Euro Consolidates Post ECB Hike as US Dollar Eyes Fed Move. Where to for EUR/USD?

Jackson Hole ECB Talking Points

  • ECB’s German economist Isabel Schnabel raises concerns about current Euro levels
  • Schnabel’s Jackson Hole Economic Symposium comments sets hawkish tone
  • Her comments portend a 75 basis point rate hike at ECB’s Sept. meeting. “Policy prescribes a forceful response as inflation remains elevated”

During the August Jackson Hole Economic Symposium members of the European Central Bank (ECB) expressed concerns about persistent inflation and the current monetary policy stance. In July, the Eurozone CPI reached an all-time high of 9.1% and the ECB raised interest rates (for the first time since 2014) by 50 basis points to 0.0%. Despite the hike, investors questioned if the ECB has lagged in its effort to curb inflation.

At Jackson Hole, Isabel Schnabel, a German economist serving as executive board member of the ECB since 2019, delivered a speech that surprised investors by clearly delivering an aggressive hawkish tone. In her discourse, she talked about “Monetary Policy and the Great Volatility” while other members questioned the levels of the EUR/USD.
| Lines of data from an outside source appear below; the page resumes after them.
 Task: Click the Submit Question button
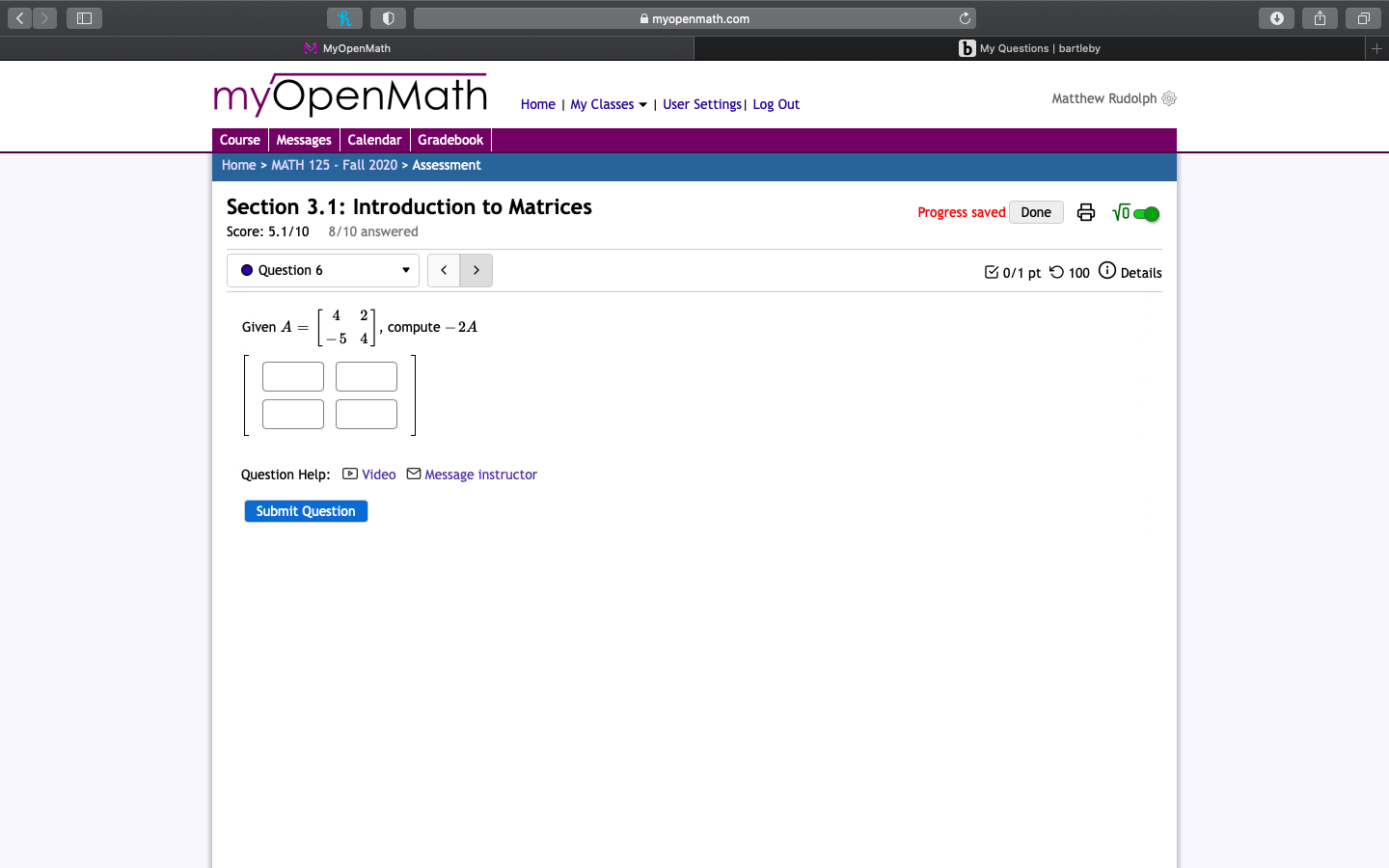pyautogui.click(x=306, y=511)
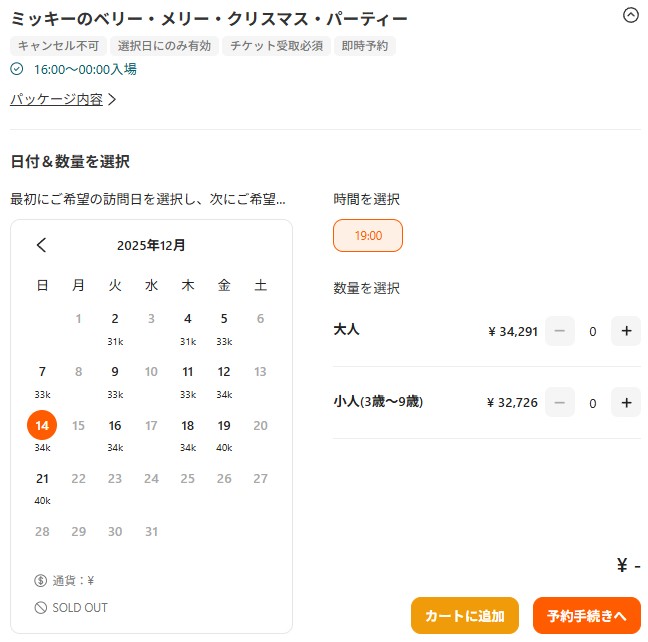Screen dimensions: 648x642
Task: Click the SOLD OUT legend icon
Action: [x=40, y=608]
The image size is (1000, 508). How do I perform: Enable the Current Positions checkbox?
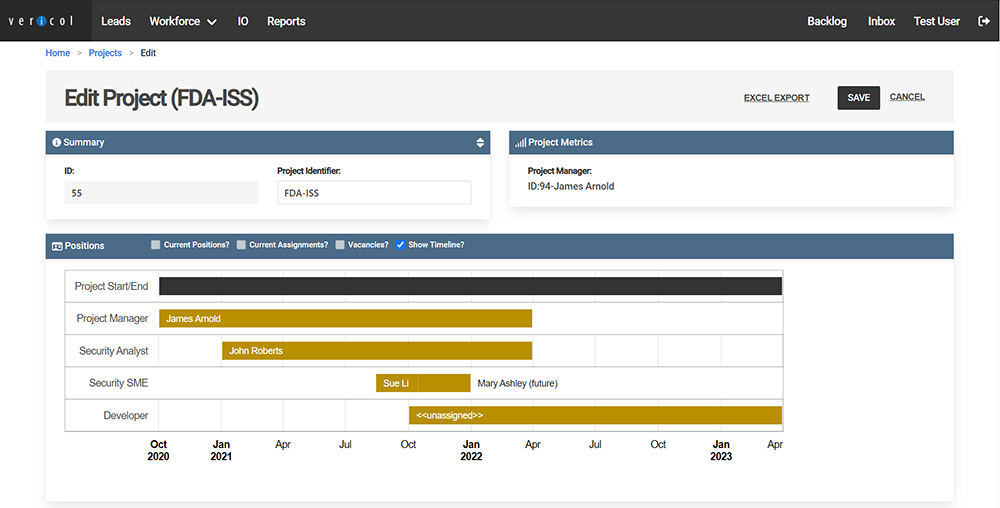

EUR/USD is trading at 20-year lows. Its level below parity for the first time since 2002 may be a reflection of fear. It could also be hurting because of fragmentation risks or simply because of interest rate differentials. Schnabel, along with other ECB members, highlighted the risk of people beginning to doubt the long-term stability of the currency. Some suggested that while the ECB should not retreat too soon even if inflation slows, the weakness of the euro is a problem and at the next monetary policy meeting, a significant step should be considered.

EUR/USD Monthly Chart

EUR/USD Monthly Chart Prepared Using TradingView

A coming Euro crisis?

Schnabel said that both the effects of the pandemic and the war in Ukraine are currently causing macroeconomic volatility but other factors could cause permanent shocks. She said that climate change, protectionist policies and the shift to greener technology may lead to persistent disturbances in the years ahead.

For example, climate change is causing extreme and disruptive weather events (like the drought in Europe) that have exposed the global economy and triggered greater volatility in output and inflation.

Likewise, protectionist policies have exacerbated the war’s repercussions on supply. Such policies affect the global value chains and in turn can cause misery and social unrest. Enhancing supply diversification and competition is key to making value chains more robust, she said.

Changes from climate & green tech

What’s more, the shift to greener technology, even though it could bring benefits in the long run, requires resources such as metals and minerals that are either constrained or often concentrated in a small number of countries. Such conditions could spur additional price pressures.

In the face of such risks, Schnabel talked about the role of fiscal and monetary policy. She said fiscal policy should promote productive investments to secure long-term prosperity. Regarding monetary policy, because it operates with long lags, central banks need to prove how determined they are to protect price stability, even if it requires a tradeoff between output and inflation.

On this note, in a previous article ECB’s Lagarde Test , we highlighted that the ECB is in a difficult spot as it tries to balance the need for higher rates amid an already “growth-strapped” economy. But last weekend, the Jackson Hole Symposium, sent a strong message.

The effects of the pandemic and the war in Ukraine are currently and constantly suppressing the aggregate supply in a time of strong demand. Tight labor markets are also feeding the inflationary pressures. It remains uncertain how persistent inflation may be. Monetary policy needs to be forceful, even at the risk of lower growth, to minimize the risk of even worse economic outcomes in the future, Schnabel observed.

Pointing to surveys that are starting to show that price pressures have lowered trust in Central Banks, Schnabel said determined action is needed to prove commitment to securing price stability.